Your best bet is to take some LSD and spend the next few days laughing and crying while being harassed by huge cackling multi-coloured Christmas ornaments.

The thing I don’t like about being ill is that I can’t write very well, or think too well either. I don’t want to take a week long pause from the novel but I have no choice. I sit and stare at the first quarter of the chapter I’m currently on and can’t make any sense of it. I know something isn’t working but can’t figure out what. It seems sloppy somehow. Bu today, today I feel almost okay again. I opened up that document and saw the problem. Away went the fingers and the prose straightened itself out.

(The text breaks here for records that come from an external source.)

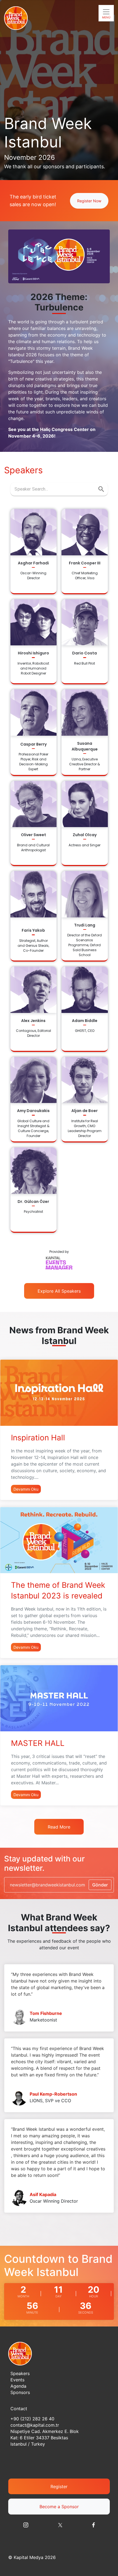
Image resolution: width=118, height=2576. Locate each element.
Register (59, 2486)
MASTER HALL (37, 1743)
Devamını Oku (25, 1489)
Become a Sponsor (59, 2506)
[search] (101, 489)
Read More (59, 1827)
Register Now (89, 200)
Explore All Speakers (59, 1291)
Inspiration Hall (38, 1437)
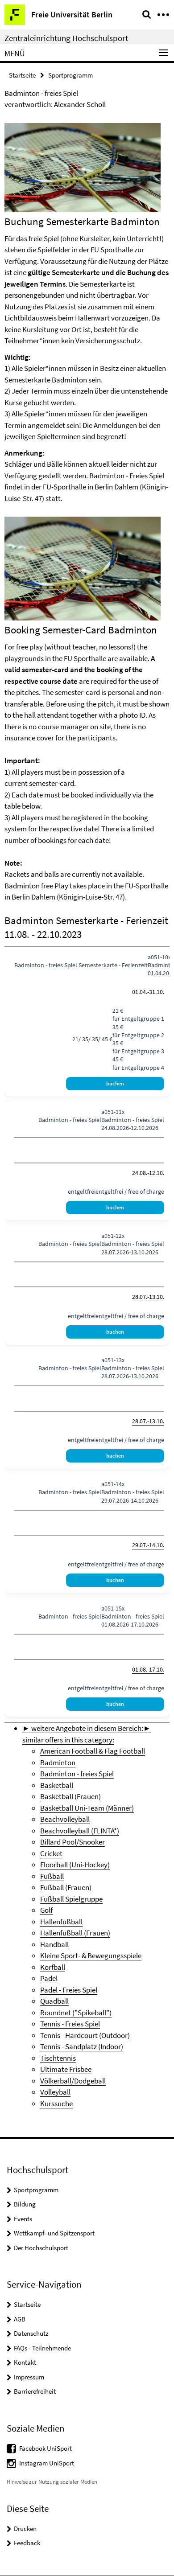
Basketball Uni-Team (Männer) (87, 1808)
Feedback (27, 2543)
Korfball (52, 1967)
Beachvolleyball (65, 1819)
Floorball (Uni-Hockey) (75, 1864)
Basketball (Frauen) (70, 1796)
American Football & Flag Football (92, 1751)
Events (23, 2218)
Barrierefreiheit (35, 2391)
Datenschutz (31, 2333)
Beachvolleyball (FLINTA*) (79, 1831)
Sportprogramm (70, 75)
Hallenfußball (61, 1922)
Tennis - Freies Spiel (70, 2024)
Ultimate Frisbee (65, 2069)
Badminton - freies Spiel (77, 1774)
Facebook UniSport (45, 2448)
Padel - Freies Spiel (68, 1990)
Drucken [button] (25, 2528)
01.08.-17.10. (148, 1669)
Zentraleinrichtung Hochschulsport (66, 38)
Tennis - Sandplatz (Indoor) (81, 2046)
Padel (49, 1978)
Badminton (57, 1762)
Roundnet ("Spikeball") (76, 2012)
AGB (19, 2319)
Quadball (54, 2001)
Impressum (29, 2377)
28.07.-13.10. (148, 1297)
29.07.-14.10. (148, 1545)
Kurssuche (56, 2103)
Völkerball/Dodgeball (73, 2081)
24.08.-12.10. (148, 1173)
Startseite (22, 75)
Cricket (51, 1853)
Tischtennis (58, 2058)
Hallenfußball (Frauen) (75, 1933)
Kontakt (25, 2362)
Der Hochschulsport (41, 2247)
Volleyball (55, 2092)
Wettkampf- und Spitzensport (54, 2233)
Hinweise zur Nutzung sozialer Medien (52, 2482)
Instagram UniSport (46, 2463)
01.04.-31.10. (148, 992)
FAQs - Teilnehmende (42, 2348)
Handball (54, 1944)
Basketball (56, 1785)
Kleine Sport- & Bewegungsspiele (90, 1955)
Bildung (25, 2204)
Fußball (52, 1876)
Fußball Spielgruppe (71, 1899)
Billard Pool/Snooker (72, 1842)
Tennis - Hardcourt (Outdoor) (85, 2035)
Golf (46, 1910)
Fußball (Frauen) (65, 1887)
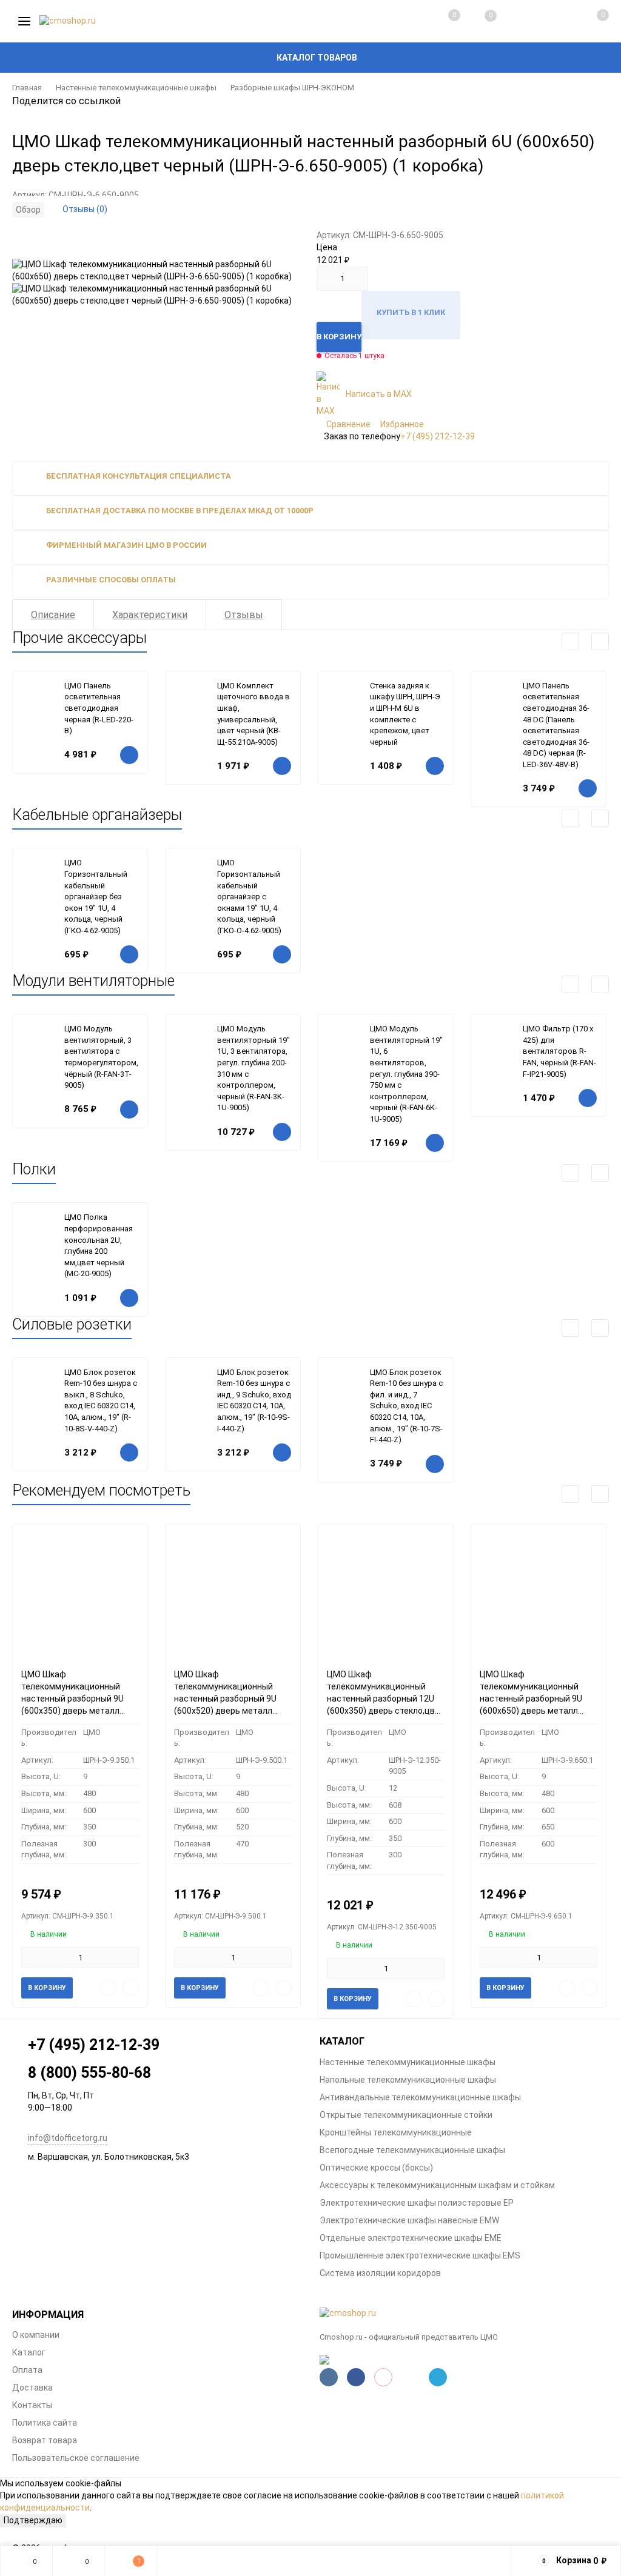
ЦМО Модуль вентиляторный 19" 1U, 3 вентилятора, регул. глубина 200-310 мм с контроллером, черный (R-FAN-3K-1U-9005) (253, 1068)
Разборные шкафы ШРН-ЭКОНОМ (292, 87)
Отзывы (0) (84, 209)
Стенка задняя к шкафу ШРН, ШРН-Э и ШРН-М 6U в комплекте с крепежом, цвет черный (405, 714)
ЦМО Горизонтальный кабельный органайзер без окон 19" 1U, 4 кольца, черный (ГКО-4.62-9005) (95, 896)
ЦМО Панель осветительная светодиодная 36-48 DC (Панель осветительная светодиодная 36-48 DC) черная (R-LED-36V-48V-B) (556, 725)
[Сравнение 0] (442, 21)
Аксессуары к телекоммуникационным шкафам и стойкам (437, 2185)
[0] (589, 21)
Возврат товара (44, 2440)
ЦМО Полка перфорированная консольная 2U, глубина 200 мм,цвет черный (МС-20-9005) (98, 1245)
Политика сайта (44, 2422)
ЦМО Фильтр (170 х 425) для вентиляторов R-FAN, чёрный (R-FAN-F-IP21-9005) (559, 1051)
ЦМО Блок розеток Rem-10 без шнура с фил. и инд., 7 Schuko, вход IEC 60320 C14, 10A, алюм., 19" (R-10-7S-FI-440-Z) (406, 1406)
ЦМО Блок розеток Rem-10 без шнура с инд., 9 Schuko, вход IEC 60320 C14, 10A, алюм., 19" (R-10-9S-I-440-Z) (254, 1400)
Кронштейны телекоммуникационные (396, 2132)
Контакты (32, 2405)
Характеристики (149, 615)
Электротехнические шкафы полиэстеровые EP (417, 2202)
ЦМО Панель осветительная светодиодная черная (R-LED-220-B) (98, 708)
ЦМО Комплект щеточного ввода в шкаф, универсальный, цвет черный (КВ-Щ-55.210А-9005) (253, 714)
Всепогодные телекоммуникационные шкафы (412, 2150)
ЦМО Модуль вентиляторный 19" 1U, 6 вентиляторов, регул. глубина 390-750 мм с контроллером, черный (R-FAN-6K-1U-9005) (406, 1073)
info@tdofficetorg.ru (67, 2138)
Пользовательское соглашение (75, 2458)
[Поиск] (515, 21)
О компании (35, 2335)
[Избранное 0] (478, 21)
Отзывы (243, 615)
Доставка (32, 2387)
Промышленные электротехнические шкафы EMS (420, 2255)
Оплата (27, 2370)
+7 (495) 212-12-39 (437, 436)
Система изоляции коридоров (380, 2273)
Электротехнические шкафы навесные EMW (409, 2220)
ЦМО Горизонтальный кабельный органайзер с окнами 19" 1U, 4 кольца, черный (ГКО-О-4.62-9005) (249, 896)
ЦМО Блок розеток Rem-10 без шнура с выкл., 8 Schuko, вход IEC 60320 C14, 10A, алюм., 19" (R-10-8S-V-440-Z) (100, 1400)
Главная (27, 87)
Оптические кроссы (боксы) (376, 2167)
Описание (53, 615)
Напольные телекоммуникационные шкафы (408, 2079)
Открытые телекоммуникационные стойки (406, 2115)
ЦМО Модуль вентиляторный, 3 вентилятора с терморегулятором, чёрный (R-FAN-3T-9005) (101, 1057)
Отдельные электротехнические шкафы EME (411, 2238)
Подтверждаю (33, 2520)
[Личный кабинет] (552, 21)
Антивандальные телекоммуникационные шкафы (420, 2097)
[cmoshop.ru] (464, 2314)
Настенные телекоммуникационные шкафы (136, 87)
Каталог (28, 2352)
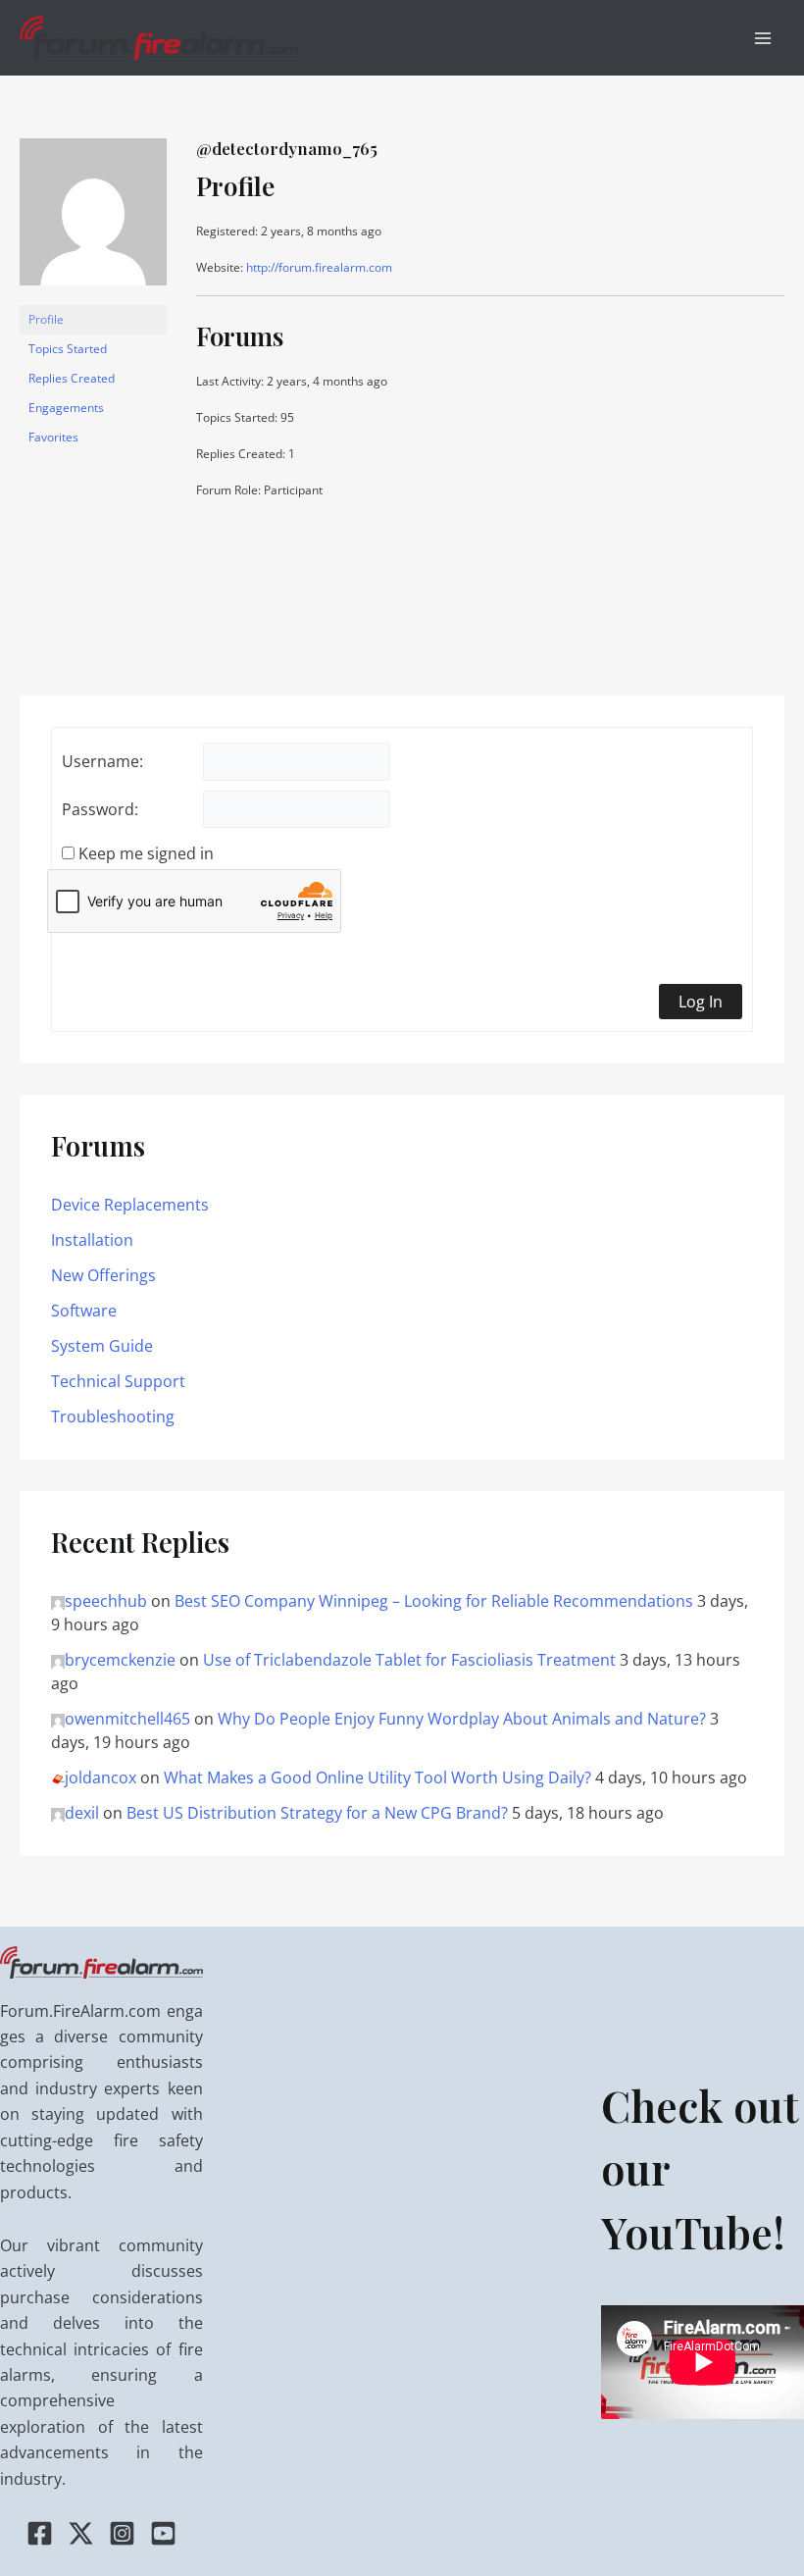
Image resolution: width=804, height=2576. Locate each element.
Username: (102, 761)
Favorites (53, 437)
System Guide (102, 1346)
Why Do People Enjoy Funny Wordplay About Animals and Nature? (462, 1718)
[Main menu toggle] (762, 38)
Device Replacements (130, 1204)
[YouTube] (163, 2533)
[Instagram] (122, 2533)
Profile (46, 319)
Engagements (66, 407)
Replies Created (71, 378)
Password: (100, 809)
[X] (81, 2533)
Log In (700, 1001)
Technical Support (118, 1381)
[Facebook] (39, 2533)
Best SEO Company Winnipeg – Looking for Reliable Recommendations (434, 1601)
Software (84, 1310)
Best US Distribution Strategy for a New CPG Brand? (317, 1813)
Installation (92, 1240)
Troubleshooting (113, 1416)
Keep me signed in (146, 853)
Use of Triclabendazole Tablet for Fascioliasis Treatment (409, 1660)
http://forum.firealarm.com (319, 267)
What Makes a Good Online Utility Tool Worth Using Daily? (377, 1777)
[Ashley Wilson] (93, 220)
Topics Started (67, 348)
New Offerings (103, 1275)
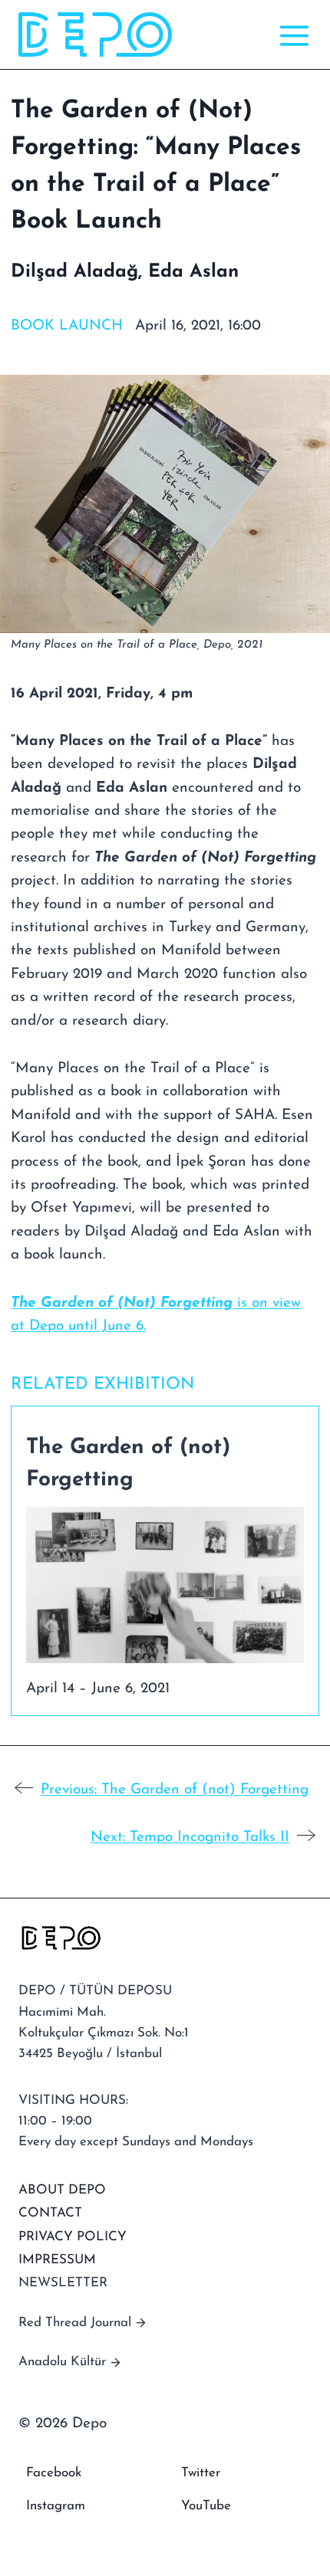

That’s what I should be doing instead of writing nonsense for my website. Why am I doing this? It feels like the site goes stale if I don’t add something at least once a month. Even if it is just the ramblings of a sick man.

The next blog post I write will be much more coherent and interesting.

There is a kid in the book I’m writing called Dirk. He’s in bed right now. I have to go and ruin his sleep. God I love writing horror.

 

* Unless you actually have Influenza in which case your nose won’t be running anyway. But you might die soon, so don’t worry too much about the Lemsip. Also, don’t take anything I’ve said here as scientific fact. It’s probably accurate enough but I have things to do and Wikipedia is a rabbit hole that I don’t have time to fall down right now.